Tractor Drenches Three with Ice Water for Special Olympics

Three people – two of them wearing grass skirts, the third wearing an “Unbearable” T-shirt and a polar bear hat – sat in chairs in the parking lot of Nicolet Bank’s Fourth Avenue branch in Sturgeon Bay. Poised above their heads was a tractor bucket filled with icy water. 

It was a balmy 20 F with cloudy skies. A crowd of onlookers, appropriately clothed in winter coats and hats, chanted the “1-2-3” countdown, and tractor owner Todd Maas released the bucket arm to dump the water on the three. It wasn’t a quick thing, relatively speaking, as in pulling off a Band-Aid. The water cascaded, rather than dumped, for a good five seconds or more. 

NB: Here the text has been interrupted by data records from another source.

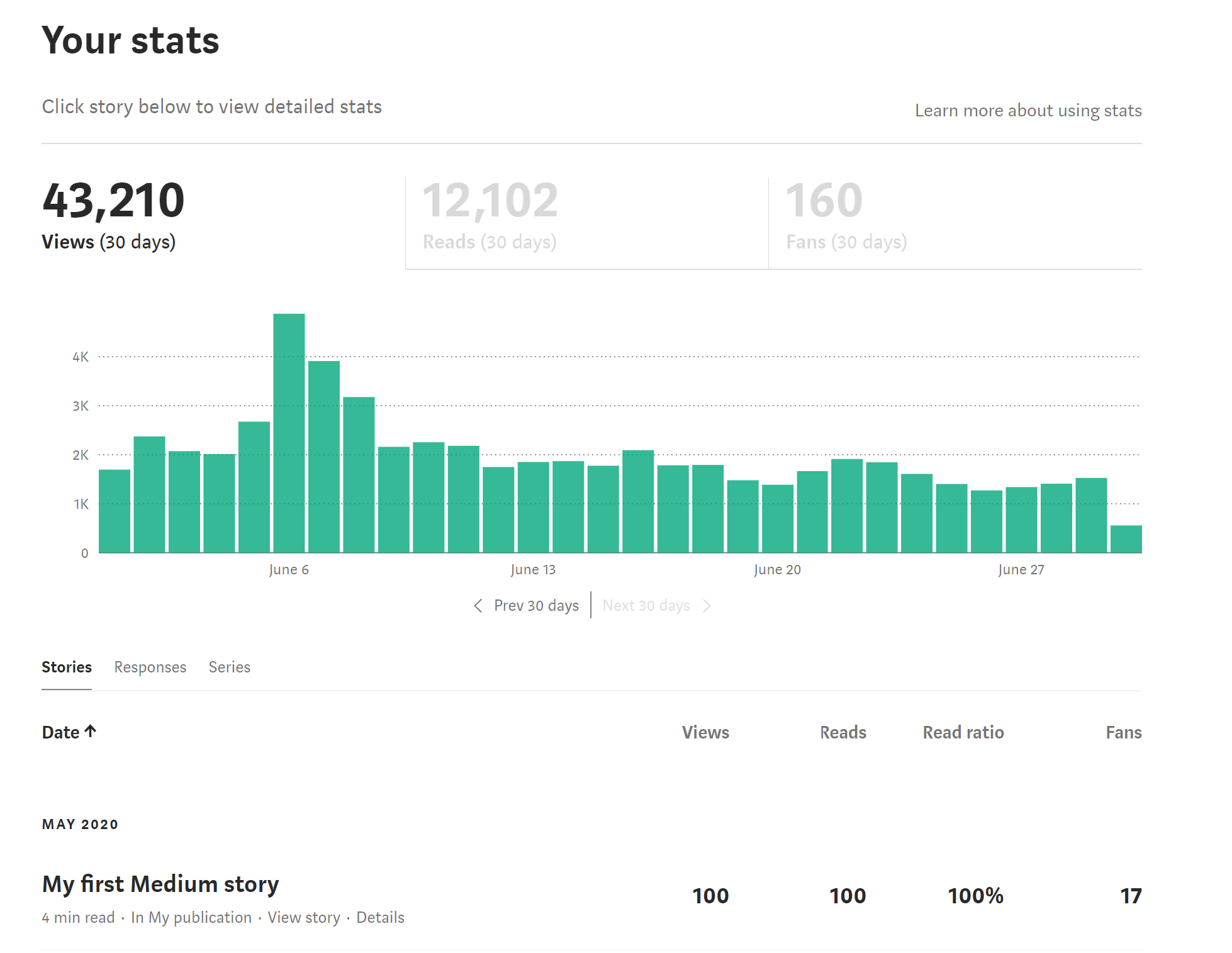The image size is (1232, 953).
Task: Click the Date sort arrow icon
Action: click(91, 731)
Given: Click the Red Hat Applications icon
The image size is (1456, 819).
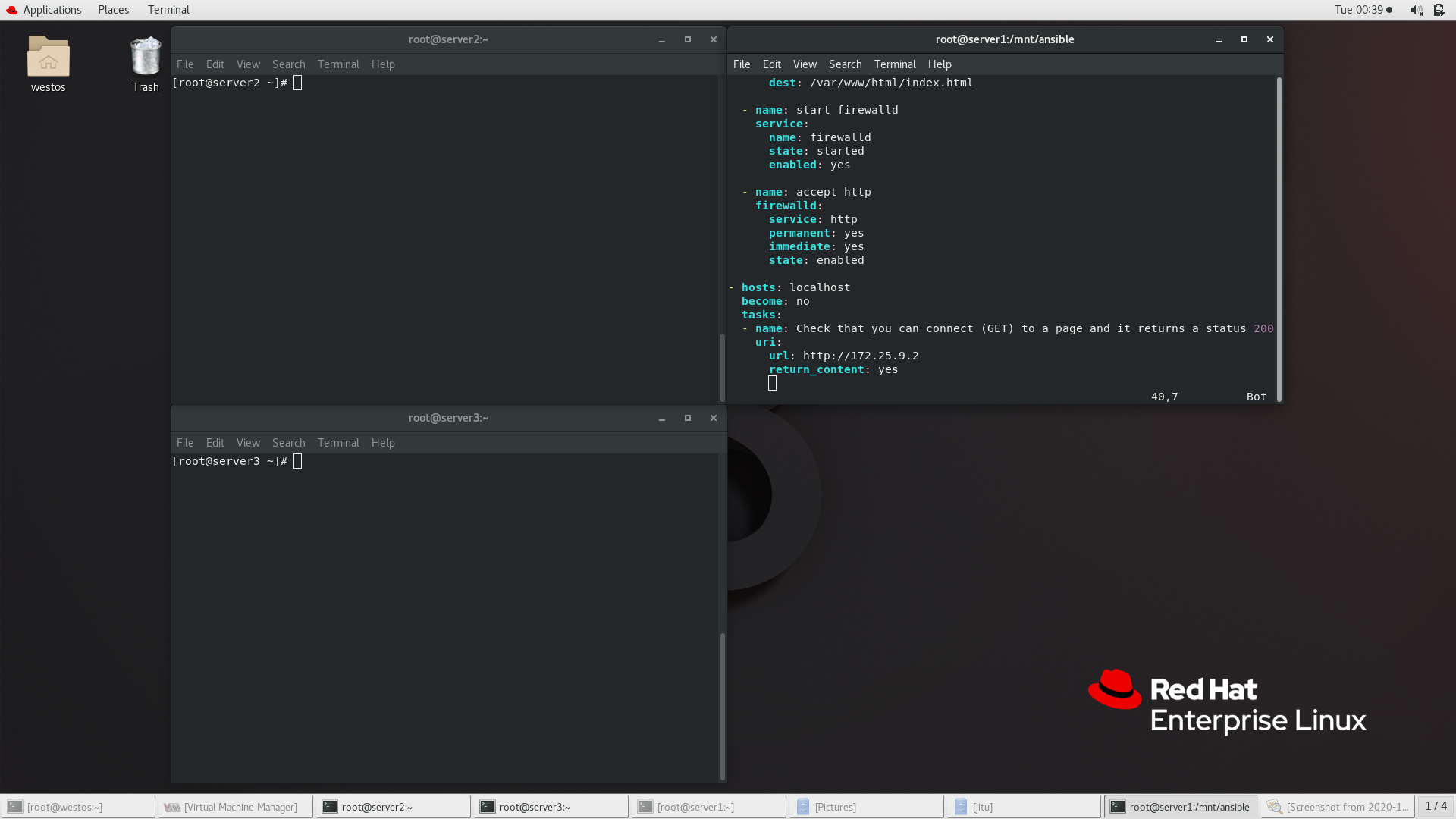Looking at the screenshot, I should pos(11,10).
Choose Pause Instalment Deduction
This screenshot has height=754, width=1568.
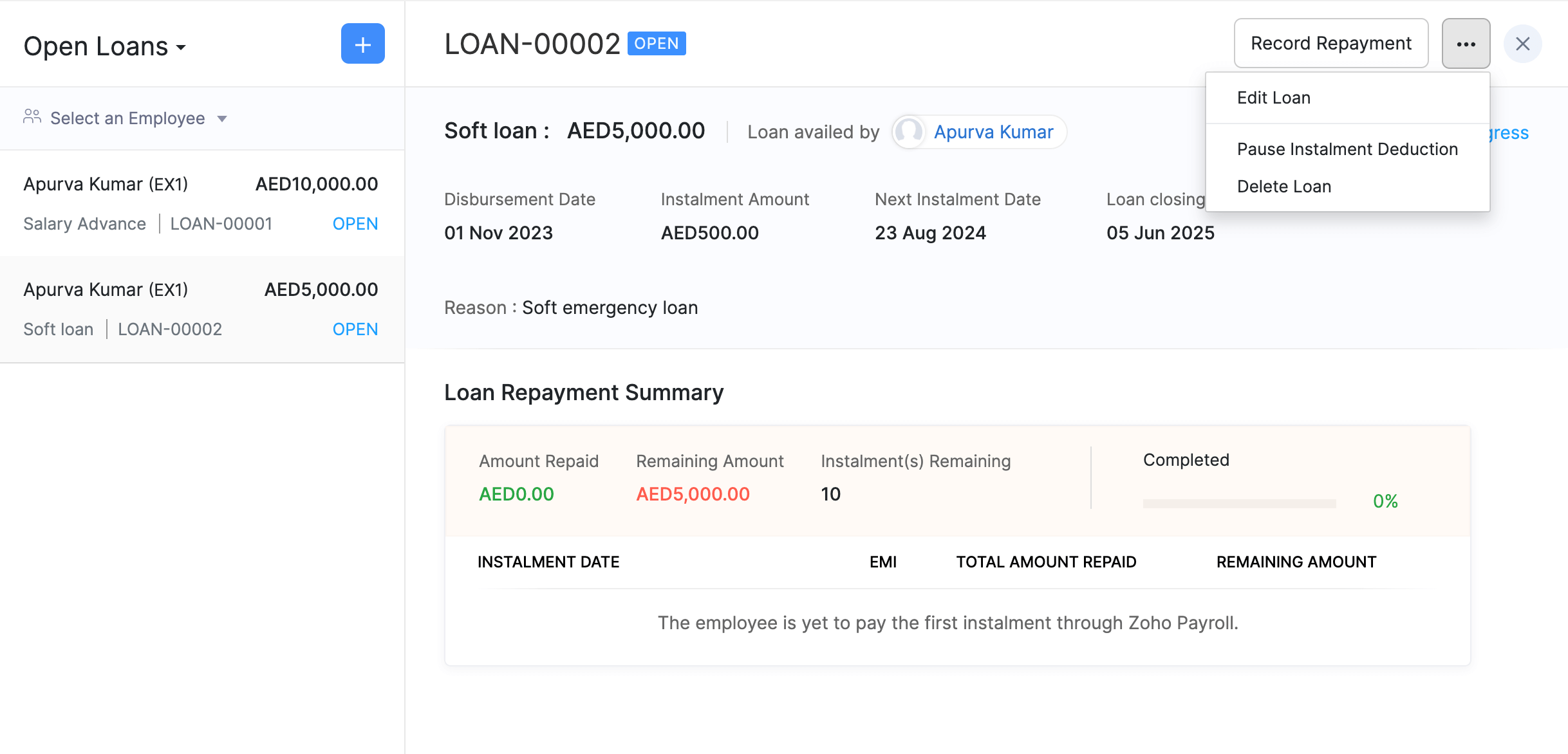tap(1347, 149)
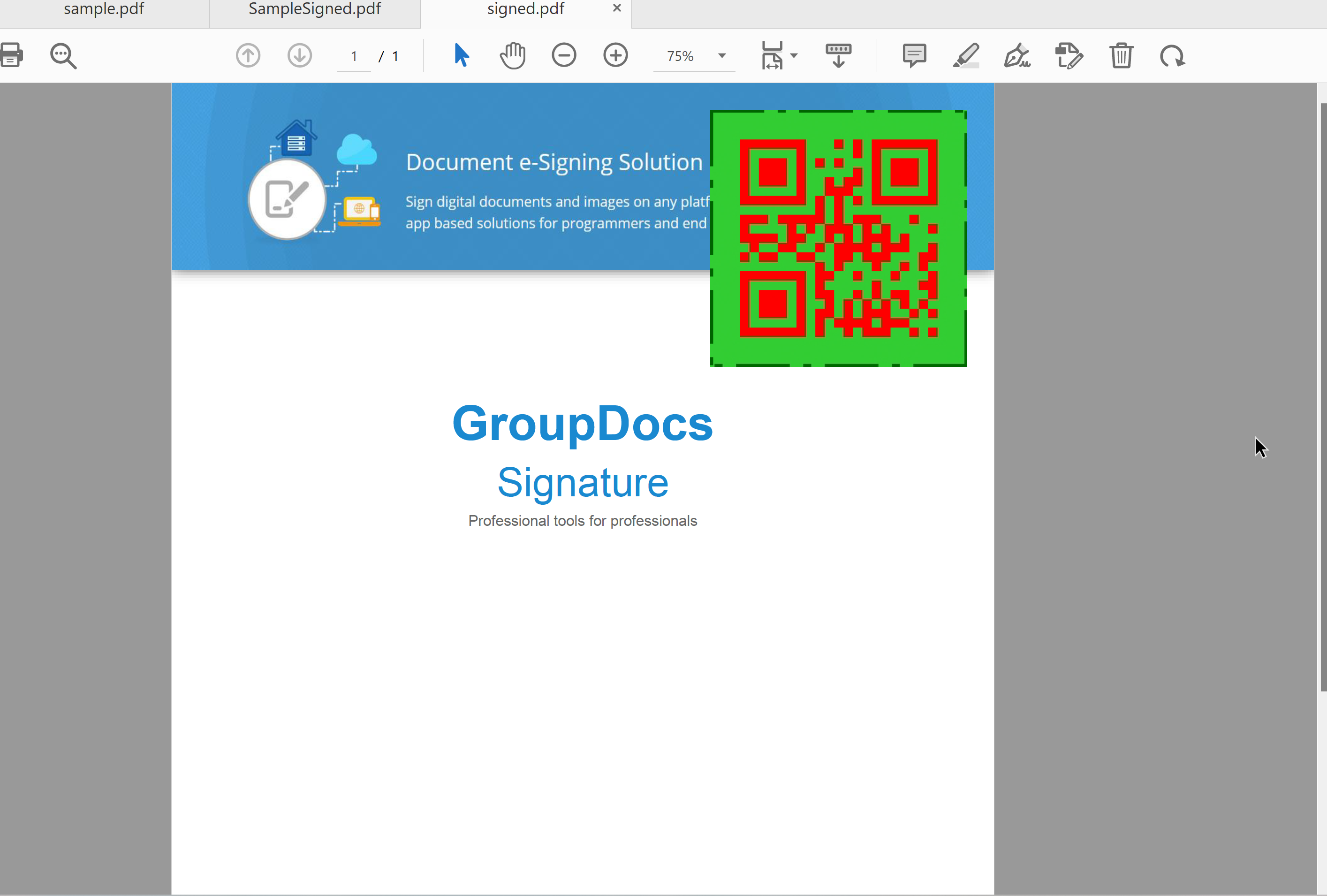This screenshot has width=1327, height=896.
Task: Switch to the sample.pdf tab
Action: click(103, 9)
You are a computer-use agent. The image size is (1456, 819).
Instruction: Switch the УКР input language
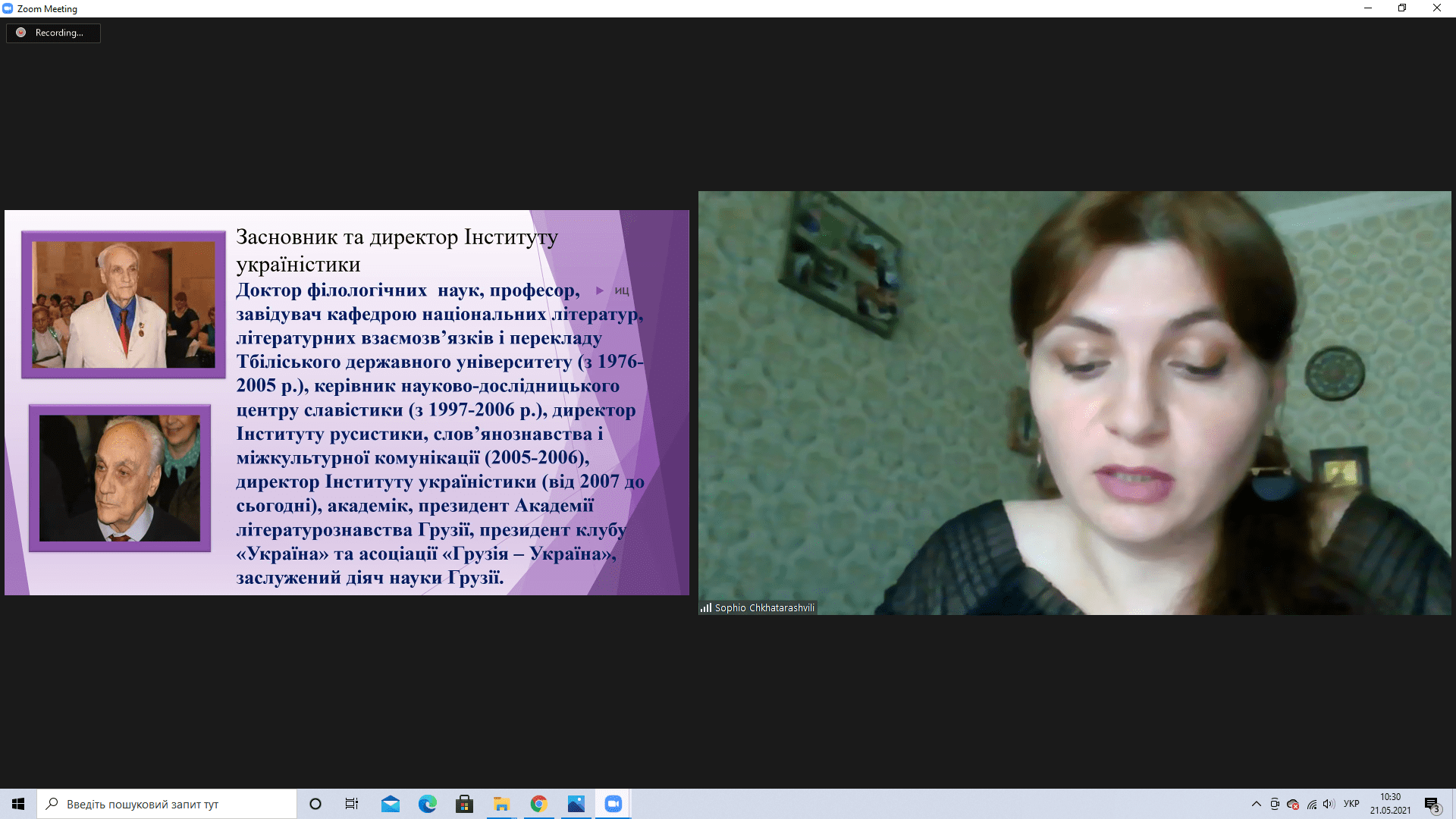tap(1351, 804)
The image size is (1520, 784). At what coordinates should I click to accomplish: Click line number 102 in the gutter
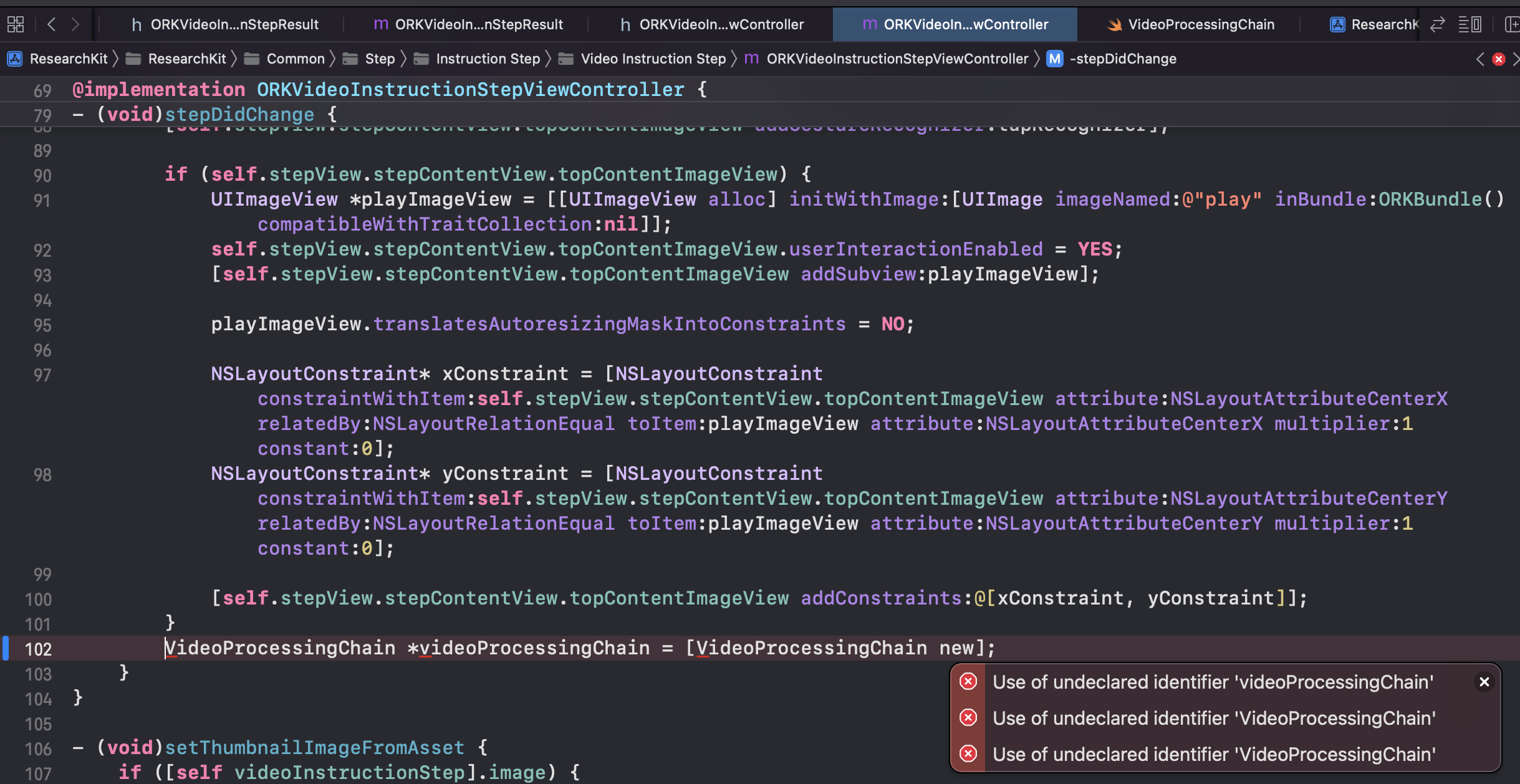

The dumpees were Jamie Alberts, Paula Englebert and Paula Wiese, whose bold stunt helped keep alive the spirit of the Polar Plunge fundraiser for Special Olympics Wisconsin. Traditionally held annually in Green Bay, the fundraiser was canceled this year due to the pandemic. Instead, Nicolet Bank suggested a company-wide Ice Bucket Challenge. The Fourth Avenue branch, as demonstrated, upped the ante with a 100-or-so-gallon bucket.

“We feel strongly about supporting our community and customers, Special Olympics and Stacey Vogel,” Englebert said.

Vogel – the agency manager for Door County Special Olympics – recruits athletes and volunteers and sets up programming in the county. She looked on as the three filed out of the comfort of the building to sit on aluminum chairs, a bit of grateful incredulity detected in her eyes.

None of the three had ever done a Polar Plunge before, but Alberts persuaded his coworkers (and himself) to participate in the dousing. That’s probably how he became Wisconsin’s No. 1 fundraiser for Special Olympics. As of last Friday, he had already raised $5,000 from what he described as “the best customers on the planet.”

“This was just an ask,” he said. “They were just very generous in supporting this great cause today.”

Alberts also told his customers that if he could raise $2,500, he’d wear a grass skirt on his birthday. It all developed from there. After the drenching, and wrapped in warm blankets, the trio returned to the building, where a 40th birthday cake and celebration greeted Alberts. Since 1999, Polar Plungers and their supporters have raised more than $20 million for the 9,000-plus Special Olympics Wisconsin athletes. The donations support 19 Olympic-type sports that are offered year-round, including the National and World Games, as well as free health care screenings to help ensure optimal health and performance during the competitions.